(Data records)
=== Begin Enclosure ===

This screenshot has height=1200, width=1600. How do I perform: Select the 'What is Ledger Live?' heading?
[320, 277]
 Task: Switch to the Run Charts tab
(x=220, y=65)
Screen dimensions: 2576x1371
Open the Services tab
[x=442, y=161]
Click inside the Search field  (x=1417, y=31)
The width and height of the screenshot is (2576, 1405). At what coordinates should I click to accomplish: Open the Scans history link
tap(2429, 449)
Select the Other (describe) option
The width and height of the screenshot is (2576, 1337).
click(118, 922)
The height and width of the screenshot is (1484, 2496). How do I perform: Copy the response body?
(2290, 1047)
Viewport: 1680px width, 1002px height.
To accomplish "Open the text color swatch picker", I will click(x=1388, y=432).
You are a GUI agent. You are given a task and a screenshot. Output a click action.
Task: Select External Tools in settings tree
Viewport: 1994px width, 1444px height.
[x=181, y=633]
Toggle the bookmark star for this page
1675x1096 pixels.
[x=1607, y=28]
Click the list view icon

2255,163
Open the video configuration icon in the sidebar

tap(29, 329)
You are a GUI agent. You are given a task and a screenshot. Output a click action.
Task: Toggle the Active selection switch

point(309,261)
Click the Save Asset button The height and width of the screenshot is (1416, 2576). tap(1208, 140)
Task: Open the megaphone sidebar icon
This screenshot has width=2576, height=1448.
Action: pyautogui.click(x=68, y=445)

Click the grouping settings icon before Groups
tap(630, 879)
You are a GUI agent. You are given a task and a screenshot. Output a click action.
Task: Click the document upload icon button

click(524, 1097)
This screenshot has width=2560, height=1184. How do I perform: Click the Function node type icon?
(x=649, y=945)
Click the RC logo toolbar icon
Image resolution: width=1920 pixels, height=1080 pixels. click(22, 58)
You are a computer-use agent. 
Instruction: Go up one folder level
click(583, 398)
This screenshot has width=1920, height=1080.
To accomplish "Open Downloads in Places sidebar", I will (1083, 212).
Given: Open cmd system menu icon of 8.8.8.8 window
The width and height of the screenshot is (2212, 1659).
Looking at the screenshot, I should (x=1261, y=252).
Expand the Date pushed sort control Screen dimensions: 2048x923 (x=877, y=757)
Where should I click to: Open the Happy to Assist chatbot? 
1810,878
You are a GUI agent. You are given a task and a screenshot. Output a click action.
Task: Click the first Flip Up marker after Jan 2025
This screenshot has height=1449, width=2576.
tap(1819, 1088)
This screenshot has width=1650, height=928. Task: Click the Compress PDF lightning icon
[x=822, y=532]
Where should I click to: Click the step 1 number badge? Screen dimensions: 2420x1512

=== End Enclosure ===

# YOUR ASSIGNMENT
Would you please output every record again, exactly?

# YOUR SOLUTION
This screenshot has height=1200, width=1600. How do I perform: Select the 'What is Ledger Live?' heading?
[320, 277]
 Task: Switch to the Run Charts tab
(x=220, y=65)
Screen dimensions: 2576x1371
Open the Services tab
[x=442, y=161]
Click inside the Search field  (x=1417, y=31)
The width and height of the screenshot is (2576, 1405). At what coordinates should I click to accomplish: Open the Scans history link
tap(2429, 449)
Select the Other (describe) option
The width and height of the screenshot is (2576, 1337).
click(118, 922)
The height and width of the screenshot is (1484, 2496). How do I perform: Copy the response body?
(2290, 1047)
Viewport: 1680px width, 1002px height.
To accomplish "Open the text color swatch picker", I will click(x=1388, y=432).
You are a GUI agent. You are given a task and a screenshot. Output a click action.
Task: Select External Tools in settings tree
Viewport: 1994px width, 1444px height.
[x=181, y=633]
Toggle the bookmark star for this page
1675x1096 pixels.
[x=1607, y=28]
Click the list view icon

2255,163
Open the video configuration icon in the sidebar

tap(29, 329)
You are a GUI agent. You are given a task and a screenshot. Output a click action.
Task: Toggle the Active selection switch

point(309,261)
Click the Save Asset button The height and width of the screenshot is (1416, 2576). tap(1208, 140)
Task: Open the megaphone sidebar icon
This screenshot has width=2576, height=1448.
Action: pyautogui.click(x=68, y=445)

Click the grouping settings icon before Groups
tap(630, 879)
You are a GUI agent. You are given a task and a screenshot. Output a click action.
Task: Click the document upload icon button

click(524, 1097)
This screenshot has width=2560, height=1184. How do I perform: Click the Function node type icon?
(x=649, y=945)
Click the RC logo toolbar icon
Image resolution: width=1920 pixels, height=1080 pixels. click(22, 58)
You are a computer-use agent. 
Instruction: Go up one folder level
click(583, 398)
This screenshot has width=1920, height=1080.
To accomplish "Open Downloads in Places sidebar", I will (1083, 212).
Given: Open cmd system menu icon of 8.8.8.8 window
The width and height of the screenshot is (2212, 1659).
Looking at the screenshot, I should (x=1261, y=252).
Expand the Date pushed sort control Screen dimensions: 2048x923 (x=877, y=757)
Where should I click to: Open the Happy to Assist chatbot? 
1810,878
You are a GUI agent. You are given a task and a screenshot. Output a click action.
Task: Click the first Flip Up marker after Jan 2025
This screenshot has height=1449, width=2576.
tap(1819, 1088)
This screenshot has width=1650, height=928. Task: Click the Compress PDF lightning icon
[x=822, y=532]
Where should I click to: Click the step 1 number badge? Screen dimensions: 2420x1512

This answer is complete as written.